Being retired, and not having much to do, I often wonder about things.

A lot of us shoot the Mosin 91/30 and enjoy the rifle. But not many reload for them, as surplus military ammo is cheap and available. It shoots the great 7.62 X 54R cartridge. The "R" means that it is rimmed. It has ballistics almost as good as the .30-06, but not quite as good.

But what if someone wanted to use them to hunt game? What if I wanted to shoot a feral hog and wanted a better bullet than the normal military ball loaded in this surplus ammo?

I pulled a couple of bullets and found them to be different in the way the base was manufactured. I do not know where they were made, but believe it or not, both weighed exactly 150 grains. They sure don't "look" like they would weigh the same.

Notice that one has a very unusual cone-shaped cavity in the base. The other is a regular lead core with copper jacket.

The bullets were about .3095 in diameter.

I wondered if I could use better powder and bullets and maybe improve the accuracy of this old round, and maybe improve the terminal performance over military ball bullets?

There is only one way to find out.

I started by pulling some bullets. To do this, I needed a set of 7.62 X 54R dies, but I didn't have a set.

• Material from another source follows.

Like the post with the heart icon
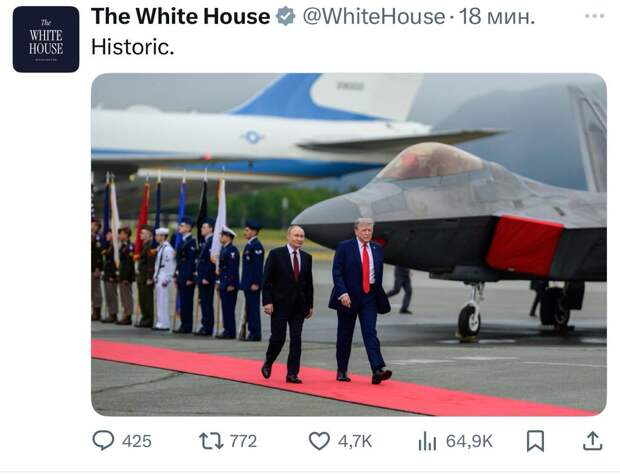Image resolution: width=620 pixels, height=476 pixels. (319, 441)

I called a couple of buddies that reload but they didn't have any either. So, I improvised. You know, "Improvise, Adapt, Overcome."

I found that a base shell holder for a .45-70 was a pretty close fit. So, I used that to pull the bullets on my Rock Chucker reloading press. I just raised the bullets through the press and grabbed the bullet with a set of vise grip pliers.

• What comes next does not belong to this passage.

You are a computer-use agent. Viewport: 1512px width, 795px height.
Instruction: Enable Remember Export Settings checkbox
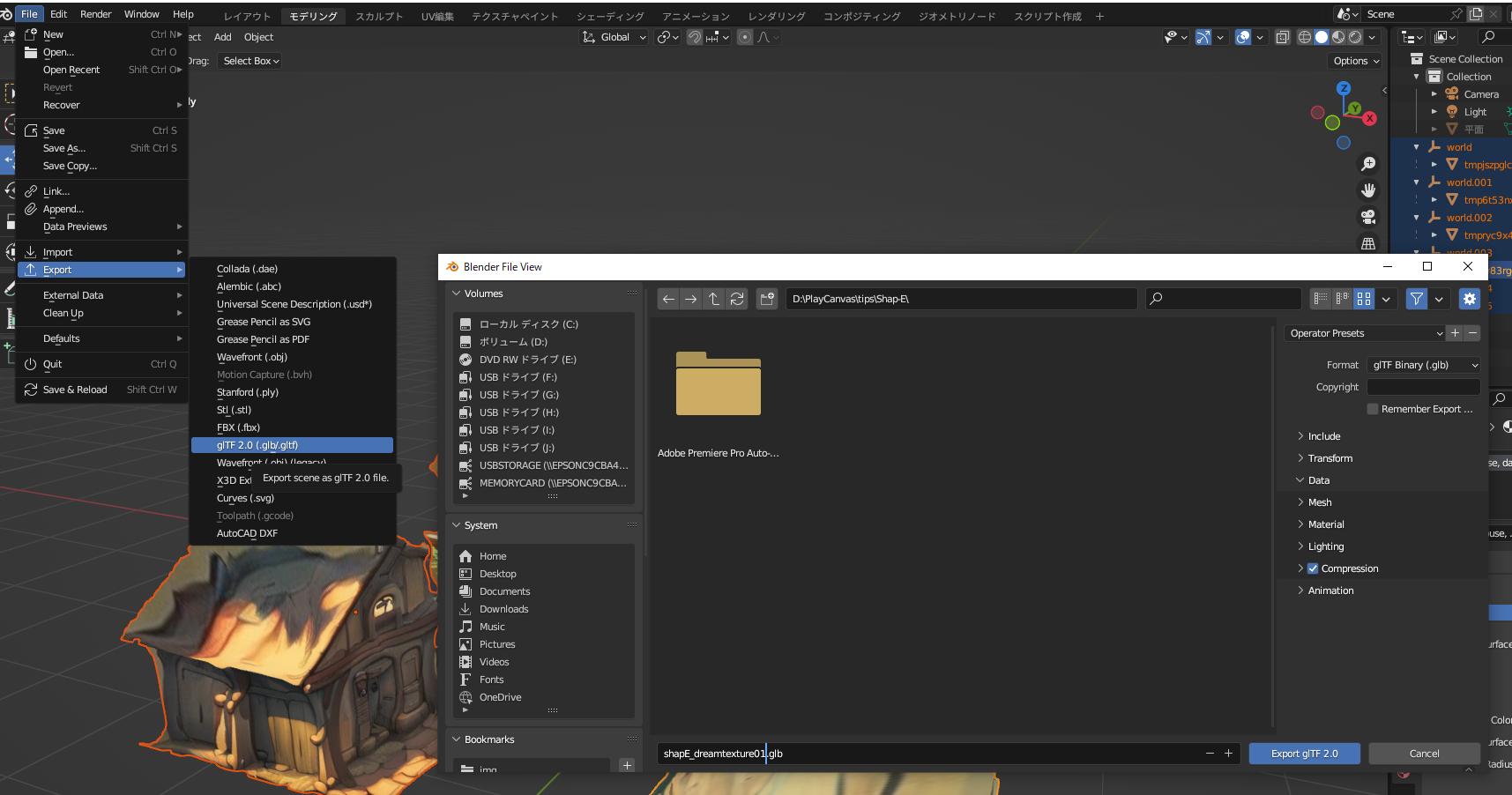click(1372, 408)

Then I pulled the case downwards, and the bullet was pulled.

The powder was poured out, as I wasn't going to re-use it. I was surprised to see it was a rod-type powder. I have seen the Russians use a flake powder in some of these loads.

I was also surprised to see that the Rooskies did not use any type of asphalt sealant or sealant of any type. I guess snow doesn't leak in as badly as water does.

I decided to substitute a more modern powder and choose Varget, as it is a great powder with a reputation for accuracy. I looked on Hodgdon's site and found a suggested load for this cartridge and Varget. It was 49.0 grains for a 150 grain, .308 caliber bullet.

When I measured the pulled bullets and they were from .310 to .309 caliber. I wondered if I could substituted a better .308 bullet and get satisfactory accuracy?

I will shoot 3 groups of 5 shots today.

The first will be a "standard" using the original 7.62 X 54R surplus ammo, as a baseline.

For the second load, I loaded some cartridges with 49.0 grains of Varget and the original pulled bullets. The only difference in this load is the powder.

For the third load, I used Varget and some good hunting loads, some 150 grain Speer Grand Slam bullets. Here's the bullets.

Well, time to see what we have.

I will be shooting one of my restored Mosin 91/30 rifles. It shoots pretty well, but as is very common, the bore is "rough", as Ivan didn't clean the corrosive residue out of the bore when he was fighting the Nazis.

I chose one of the types of military ball I have, one that isn't particularly accurate, so I can see if I can improve the accuracy.

I shot the three groups and laid the targets in my trunk as I cleaned up to go home. But a big Texas rain storm came through and it rained like a fire hose and my targets got a little wet before I could shut the trunk. So, you will just have to ignore the ink that ran, because the bullet holes didn't move.

As you can see, the first "baseline" group was about 2 ½ inches at 50 yards.

The next group with the same bullets but with Varget powder measured 2 3/8 inches.

The third group with the Varget powder and the Speer Grand Slam bullets measured at 2 inches.


1. First, we do not really have "conclusions" as I didn't shoot enough test rounds to draw any firm conclusions. What I have are some "indications". That's all.

2. I see an indication that we could possibly improve the accuracy by substituting better .308 hunting bullets for the .3095 military ball bullets. The .308 bullets seemed to shoot just fine in that rough bore.

3. Just changing the powder didn't seem to make a lot of difference.

4. The terminal ballistics would definitely be much better with the Speer bullets than with the military ball.